Toxic masculinity has been around or centuries, but since the #metoo movement occurred it has brought this to the forefront…finally.
But there can be misconceptions of what is and what isn’t toxic – it can be downright confusing! What I mean by this is we shouldn’t be lumping everything “masculine” into a bucket and say, “It’s all toxic.” Because that certainly isn’t true.
So what is masculinity?
Being masculine goes back to when people were foragers. Back then men went hunting while women took care of the children. Men were stronger, bigger, more muscular and made to handle the wild. They had strength, toughness, aggression, and courage in order to protect their tribe.

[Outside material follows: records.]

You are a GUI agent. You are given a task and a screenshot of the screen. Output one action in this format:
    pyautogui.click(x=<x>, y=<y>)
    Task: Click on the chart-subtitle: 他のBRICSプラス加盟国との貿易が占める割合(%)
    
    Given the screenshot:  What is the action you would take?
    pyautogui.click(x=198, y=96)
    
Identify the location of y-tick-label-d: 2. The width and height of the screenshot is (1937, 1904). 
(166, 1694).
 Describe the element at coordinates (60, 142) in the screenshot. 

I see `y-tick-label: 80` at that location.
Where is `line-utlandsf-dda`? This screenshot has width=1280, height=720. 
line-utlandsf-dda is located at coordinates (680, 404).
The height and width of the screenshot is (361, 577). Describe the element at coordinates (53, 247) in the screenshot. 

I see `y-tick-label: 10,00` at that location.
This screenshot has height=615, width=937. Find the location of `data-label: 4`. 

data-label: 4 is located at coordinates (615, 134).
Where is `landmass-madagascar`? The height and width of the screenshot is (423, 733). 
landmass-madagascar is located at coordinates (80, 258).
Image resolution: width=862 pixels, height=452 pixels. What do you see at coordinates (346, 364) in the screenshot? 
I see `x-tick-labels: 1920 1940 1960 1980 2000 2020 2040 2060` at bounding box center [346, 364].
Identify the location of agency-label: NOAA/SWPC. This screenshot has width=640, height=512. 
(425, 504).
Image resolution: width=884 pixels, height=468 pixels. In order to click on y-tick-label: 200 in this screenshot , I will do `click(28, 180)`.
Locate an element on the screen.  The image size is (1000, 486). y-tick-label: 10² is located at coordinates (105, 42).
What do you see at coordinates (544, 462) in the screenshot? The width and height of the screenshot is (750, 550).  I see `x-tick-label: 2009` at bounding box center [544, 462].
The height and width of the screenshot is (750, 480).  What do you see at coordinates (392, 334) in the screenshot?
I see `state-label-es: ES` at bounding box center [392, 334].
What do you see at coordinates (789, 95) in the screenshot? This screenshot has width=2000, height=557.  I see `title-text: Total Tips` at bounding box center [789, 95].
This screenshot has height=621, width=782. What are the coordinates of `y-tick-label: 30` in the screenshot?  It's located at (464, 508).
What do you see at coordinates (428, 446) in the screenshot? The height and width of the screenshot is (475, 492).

Back then it is what is meant to be a man. But things are different now…
Greg Beyer says, “Masculinity is what it means to be a man — which I think is not such a simple thing.”
Agreed – it’s not simple, and it hasn’t been for a long time. Masculinity has shifted. It’s changed and morphed into something completely different. We are not foraging for food anymore, and gender roles are changing within families. Nowadays, women are taking the more dominant stance on work while men are staying home. So what has masculinity become?
Let’s start with the basic definition. Masculinity is the quality of manliness. This includes habits and traits that society considers to be appropriate for a man.
Ah, there is it – “What society considers to be appropriate for a man”. There’s the gray area. So, is our society considering all that is masculine to be toxic? Maybe.
And here’s where our society needs to dig a little deeper…
In my opinion, masculine men can still have strength, vigor, assertiveness, and toughness…but what makes them non-toxic is that they embrace their tenderness, they can be emotional, they cry, and can have a sense of vulnerability! I know many females that own these traits as well and that doesn’t make them toxic!
Here are a few role-models that embrace the meaning of masculinity, sans the toxic:
The Rock is very open about his personal life and talks about his struggles with depression. He’s as manly as a guy can get and isn’t afraid to share it!
He said,“The revelation [is] for us to be okay in embracing [depression]. Especially us as guys, as men. There’s just a DNA, there’s a wiring in us and a constitution that oftentimes doesn’t let us talk about if we’re scared or vulnerable or things like that. It’s kind of like what’s been deemed as ‘toxic masculinity…But no, you’ve got to talk about it.”
Talk about brave, strong and vulnerable. Terry has been open about his own sexual assault and is taking a stand against toxic masculinity. That I can get behind.
“No man, woman, or child can be treated this way, ever,” he said.
The Queer-Eye Crew
“These guys are physically fit, very strong, healthy, sexually expressive, and socially confident.” Yep, all masculinity there… but they are also “…empathetic, physically affectionate, emotionally available and vulnerable, supportive, verbally kind and tender in a way that risks something.”
Are you catching the difference?
It is the responsibility of our society to make the SHIFT happen completely. To help boys grow up to be men in the best way possible. Teach them that “boy’s shouldn’t be boys” and “boys can cry”. Emotions are the most dynamic facets of being a human. Boys shouldn’t be taught at a young age that they are wrong for feeling a certain way for fear they will be seen as weak.
We can’t let the world’s toxic men dictate what all men are like or what constitutes a man in general, or a woman for that matter.
The Huffington Post said:“…having fewer limitations on what men and women “should” and “shouldn’t” do is a win for everyone. Because at the end of the day, we’re all just human beings.”